Discussion in 'UTAU Discussion' started by Rushur, Mar 23, 2019.

    Would it work with moresampler?
    I know it'd be choppy, but how choppy?
    Will it even oto correctly?
    Has anyone done it before, if so, what were the results

    If anyone knows anything about this I'd like to know!

    EDIT: I just realized I posted this in the wrong thread
    Single phonemes or letters for arpasing would not work at all for a number of reasons.

    -Arpasing assistant would not be able to help you much. It's used by a lot of people who do arpasing so not having the tool you need to make proper sounding phonetics with your samples is kinda a bad idea.
    -Memory-wise it's incredibly inefficient and the bank would be needlessly big because you have 1000+ samples.
    -Otoing would be at another level of hell.
    -If you're someone who struggles with VCV/CVVC otoing as it is, then otoing single syllables like this for arpasing would sound like bird chirping from how short the samples are. Either that or your bank will sound like it's speaking binary.
    Most of the people I know don't actually use the assistant to begin with. The reason I consider compatibility to be a critical factor is because that decides whether a reclist can be counted as Arpasing or not. I make a few exceptions to this rule because diphone samples using Arpabet phonemes that weren't included in Arpasing are consistent with the design of the method. But a reclist using strictly single phoneme samples would no longer be an Arpasing voicebank, it would be a single phoneme English voicebank using Arpabet encoding.

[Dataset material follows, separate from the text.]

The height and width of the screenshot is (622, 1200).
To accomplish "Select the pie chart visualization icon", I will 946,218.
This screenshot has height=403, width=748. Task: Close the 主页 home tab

    Strangly enough, Moresampler's OTO generator already generates single phoneme entries for vowels and for the consonant "n". I have to wonder why we need 300 "n" samples.

    This is incorrect. If you were to record individual phonemes for an English voicebank., you would only have 35 or so. The reason that voicebanks like VCV Japanese have a thousand OTO entries is because, by combining multiple phonemes into a single sample, you are multiplying the number against itself several times. Let's design a reclist for a hypothetical language that has these phonemes: a i k s
    A single phoneme reclist would look like this.
    a i k s
    A CVVC reclist would look like this.
    a i
    ka ak ki ik
    sa as si is
    And a VCV reclist would look like this.
    a i aa ai ia ii
    ka ki aka aki ika iki ak ik
    sa si asa asi isa isi as is
    The more phonemes we need to combine into a single sample, the more samples we need to cover all the possible combinations. OP is on the right track with recording single phonemes to reduce the size of the reclist.

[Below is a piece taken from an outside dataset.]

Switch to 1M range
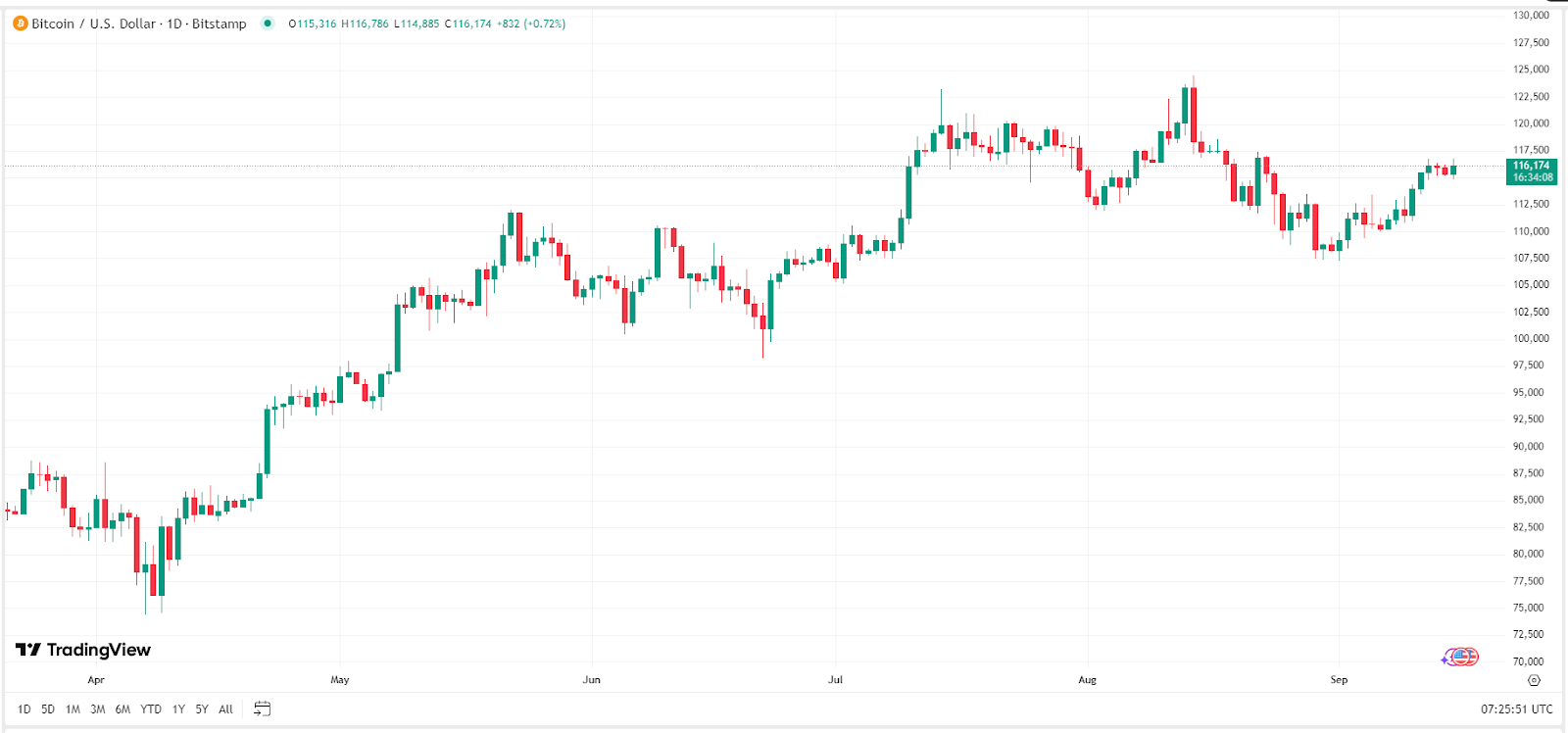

    Given that there are only a handful of samples, it'd would be fairly simple to OTO by hand. I suppose that running such a voicebank through Moresampler would actually result in entries like [- k] and [k -] which would only double the number of OTO entries to an average CV Japanese voicebank.

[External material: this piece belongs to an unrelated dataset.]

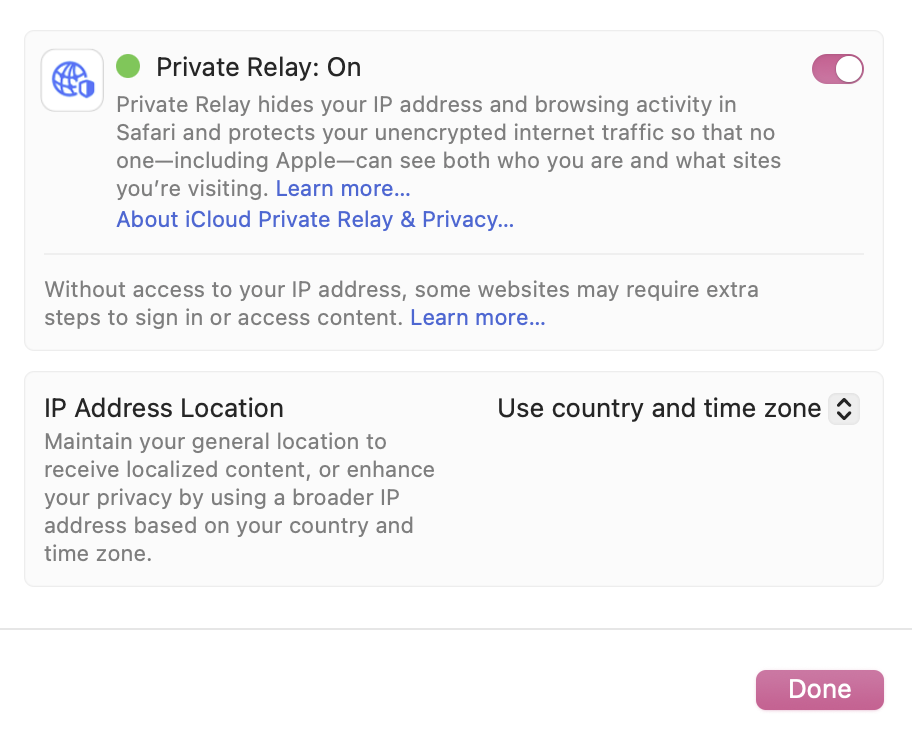Click the white knob of the Private Relay toggle
This screenshot has width=912, height=736.
coord(849,69)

    We're starting to get to the actual reason that the single phoneme method would not work. There are no transitions between the phonemes. By recording everything entirely separate, you must rely solely on the crossfade between envelopes to connect the sounds. The reason that CV often sounds "choppy" compared to VCV is because there is nothing connecting the end of one CV to the beginning of the next CV. The method described by OP takes this to a new extreme. I'm now interested in trying it out just to see if I could manage to get a decent result with it, but it's likely to be much more trouble than it's worth.
    Single phoneme voicebank where you record consonants and vowels separately would work not well in UTAU and will be very non-user friendly.

    You would need to edit length of sounds and volume all manually and would no longer competitive with Arpasing assistant plug-in. Also, semivowels (w and y) are difficult to record as alone. I bet too that making it say consonant clutters somewhat decently will be hell.

    Also I’ve big concerns about voice’s understandability because lack of *any* sound transitions at all. It wouldn’t be as great as CVVC or even CV style English voicebank (that still has needed consonants clutters recorded and ending consonants).

    So because of these factors, I don’t want to encourage with this method at all.